» **Fragmento de la página**
↓↓↓

El Estado de las autonomías y la doctrina foral. A propósito de un magnífico trabajo del profesor Andrés Gambra Gutiérrez (II)
¿Cuándo
nace el tradicionalismo? Aparece como doctrina cuando empieza a deteriorarse
primero y a verse combatido después en la vida de las comunidades y de las
instituciones. En el fondo, cuando toma cuerpo el gran enemigo del orden
tradicional de la
Hispanidad : el Estado moderno. El primer hito histórico en
este sentido es el conocido como Manifiesto
de los persas (1814), en el que un grupo de 69 diputados, liderados por
Bernardo MOZO DE ROSALES, pide el restablecimiento del orden tradicional de las
Españas, frente al primer asalto del liberalismo a las instituciones patrias,
consagrado en el texto de la
Constitución de Cádiz de 1812. No se pide, sin más, el
retorno al llamado Antiguo Régimen, puesto que se censura expresamente al
absolutismo, designado con el nombre de “despotismo
ministerial” (o ilustrado), sino que se defiende la monarquía tradicional
como “una obra de la razón y de la
inteligencia … subordinada a la ley divina, a la justicia y a las reglas
fundamentales”, solicitando la inmediata “celebración de unas Cortes especiales legítimamente congregadas, en
libertad, y con arreglo en todo a las antiguas leyes”, que constituyen la
verdadera “y la antigua Constitución
Española”, a diferencia de las que tuvieron lugar en Cádiz.
“La idea de que los hombres, para vivir una
vida civil, deben integrarse en unidades políticas territoriales, formando una
sola masa humana, sometida a un único poder, racionalizada y reglamentada por
una misma norma positiva, y de que tales unidades territoriales están
encerradas en fronteras que limitan la órbita de aquel poder y de aquella ley,
eso, que es lo que propiamente llamamos Estado, eso es una creación
relativamente moderna” (Álvaro D’ORS, Nacionalismo
en crisis y regionalismo funcional).
El armazón
teórico de la forma de gobierno que conocemos como “Estado” se construye a partir de las doctrinas de N. MAQUIAVELO y,
sobre todo, de J. BODIN.

↑↑↑

» **Datos proporcionados**

↓↓↓

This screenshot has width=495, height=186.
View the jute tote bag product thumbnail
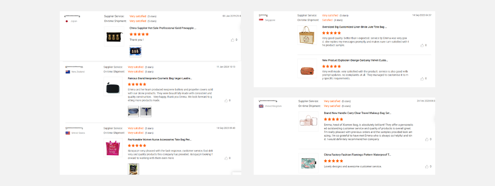coord(307,35)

↑↑↑

» **Objetivo**
Según el fragmento sobre el tradicionalismo, ¿cuántos diputados formaban el grupo del Manifiesto de los persas y quién los lideraba?

» **Resultado completo**
Eran 69 diputados, liderados por Bernardo MOZO DE ROSALES.